Prophylactic mediastinal irradiation is not used anymore for treating testicular germ cell tumors and its use has been significantly reduced among patients with HL and NHL. However, there are still a significant number of cancer survivors who continue to face the risk of late onset of mesothelioma.

Carbon nanotubes

Carbon nanotubes have similar physical characteristics and dimensions as asbestos fibers. Studies in animal models have demonstrated that these particles can bring about mesothelioma-like changes in tissue.
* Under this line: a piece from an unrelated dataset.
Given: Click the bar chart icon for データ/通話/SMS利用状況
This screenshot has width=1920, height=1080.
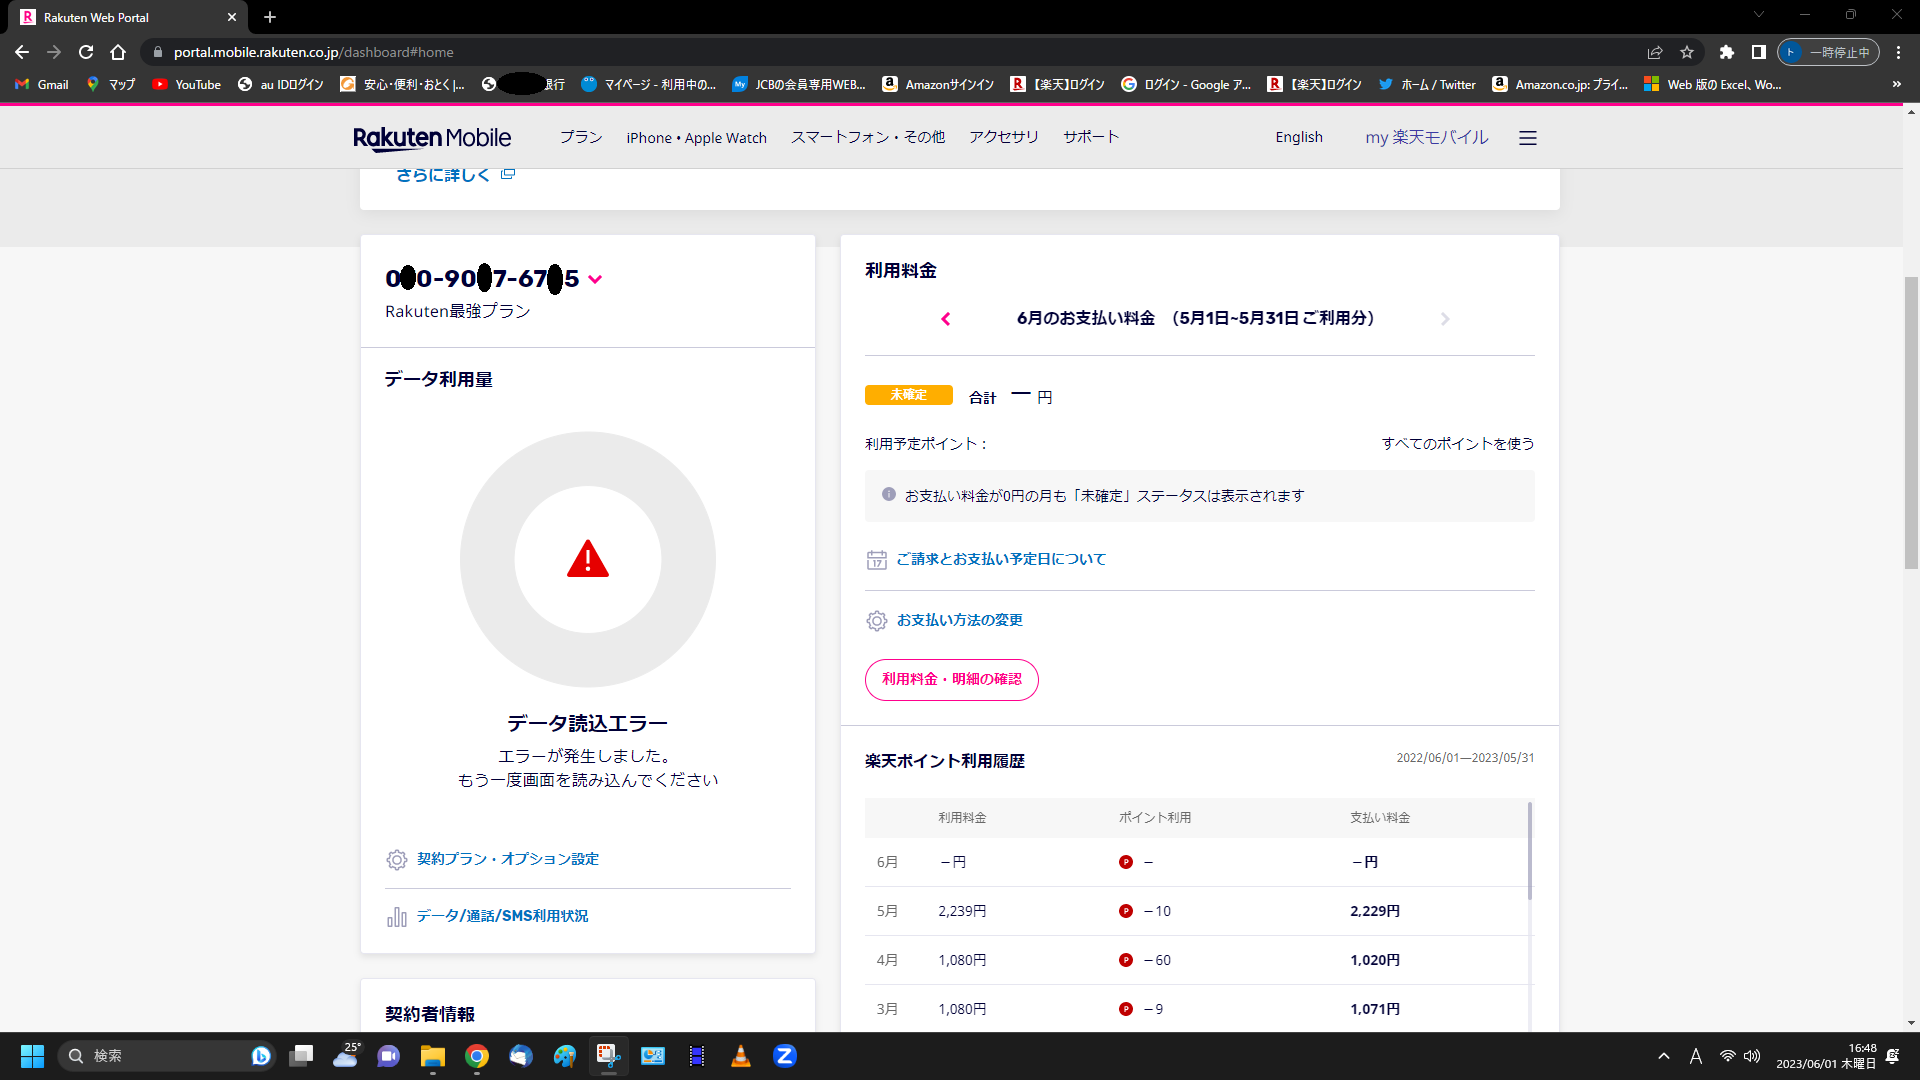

Use of carbon nanotubes is expected to increase significantly and many have raised the concern that epidemiologic vigilance is necessary to ensure that these do not become a new etiologic source of malignant mesothelioma.

Viral oncogenes

A polyoma virus, the Simian virus-40 (SV-40) has shown oncogenic potential among humans. It is believed that the actions of this virus result from the inactivation of tumor suppressor genes belonging to the retinoblastoma family by a peptide referred to as the SV-40 large T-antigen. A number of studies have detected the presence of SV-40 nucleic acids in some mesothelioma cases. For instance, a report that analyzed 35 archival mesothelioma specimens, found SV-40-like sequences in around 86% of cases. However, there have been questions regarding the possibility that technical reasons (including laboratory contamination) can produce false-positive outcomes indicative of SV-40 infection.

Although possible, it has not been confirmed that viral interferences with tumor suppressor genes can play a significant role in promoting the development of malignant mesothelioma. In the event of this hypothesis being validated, newer vaccination strategies to prevent mesothelioma, or novel molecular methods to achieve early diagnosis may become a possibility.

Other etiologic factors

In rare cases, the onset of malignant pleural mesothelioma has also been linked with intrapleural thorium dioxide (Thorotrast), and inhalation of other types of fibrous silicates, for instance erionite. In epidemiological studies conducted in a specific region in central Anatolia (Turkey) where the incidence of pleural mesothelioma was abnormally high (22 cases for every 10,000 individuals over 25 years of age), the routine household use of a locally available silicate – zeolite, was identified as the potential causative factor.